Data protection Act 1998

By Hannah

What is the data protection act?

The Data Protection Act, is a law designed to protect personal data stored on computers or in an organised paper filing system.

Big image

The need for the data protection act.

Databases are easily accessed, searched and edited. It’s also easier to cross reference information stored in two or more databases than if the records were paper-based. The computers on which databases resided were often networked. This allowed for organisation-wide access to databases and offered an easy way to share information with other organisations. Allowing them easily to hack as they wish.

The purpose of the Data Protection Act

The 1998 Data Protection Act was passed by Parliament to control the way information is handled and to give legal rights to people who have information stored about them.

Other European Union countries have passed similar laws as often information is held in more than one country.

How the Data Protection Act works

The data protection act was developed to give protection and lay down rules about how data about people can be used.

The 1998 Act covers infomation or data stored on a computer or an organised paper filing system about living people.

The basic way it works is by:

  1. setting up rules that people have to follow
  2. having an Information Commissioner to enforce the rules

The roles of those involved

  1. The Information Commissioner is the person (and his/her office) who has powers to enforce the Act.
  2. A data controller is a person or company that collects and keeps data about people.
  3. A data subject is someone who has data about them stored somewhere, outside of their direct control. For example, a bank stores its customers' names, addresses and phone numbers. This makes us all data subjects as there can be few people in the UK who do not feature in computer records somewhere.

Registration with the Information Commissioner

Any organisation or person who needs to store personal information must apply to register with the Information Commissioner.
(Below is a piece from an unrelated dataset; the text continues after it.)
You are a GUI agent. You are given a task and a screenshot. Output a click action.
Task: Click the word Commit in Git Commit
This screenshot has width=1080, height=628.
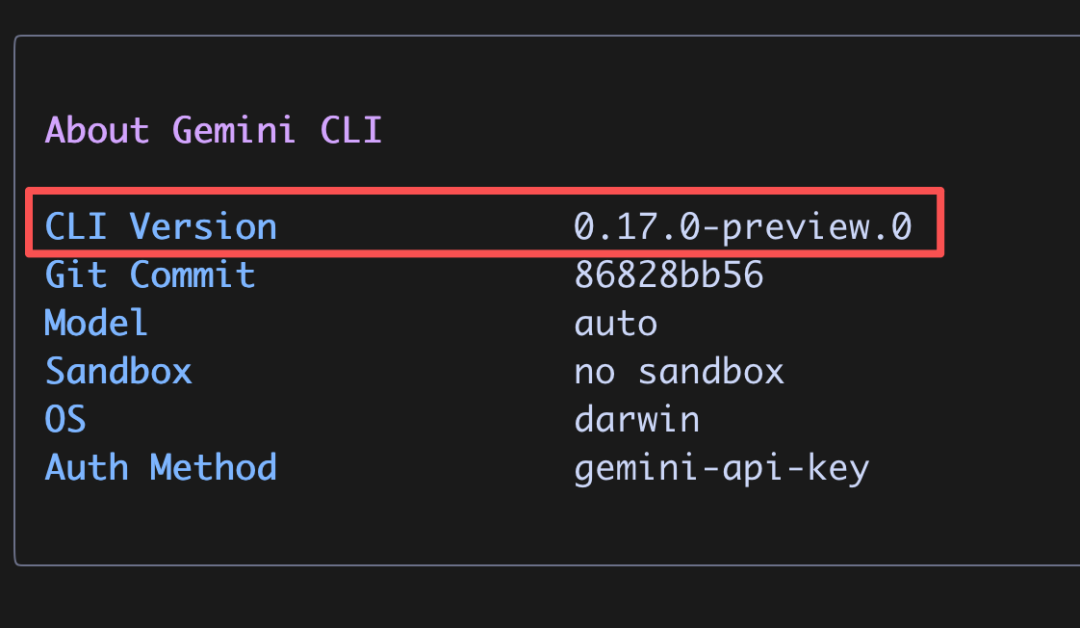coord(192,275)
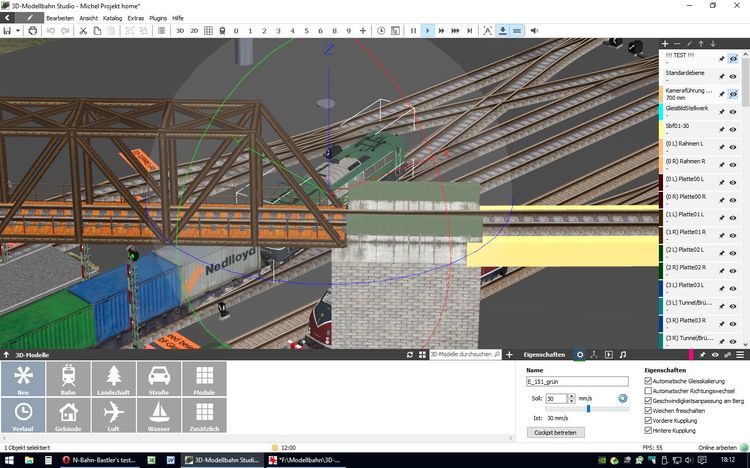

Data controllers must declare what information will be stored and how it will be used in advance. This is recorded in the register.

Each entry in the register contains:

  1. The data controller's name and address.
  2. A description of the information to be stored.
  3. What they are going to use the information for.
  4. Whether the data controller plans to pass on the information to other people or organisations.
  5. Whether the data controller will transfer the information outside the UK.
  6. Details of how the data controller will keep the information safe and secure.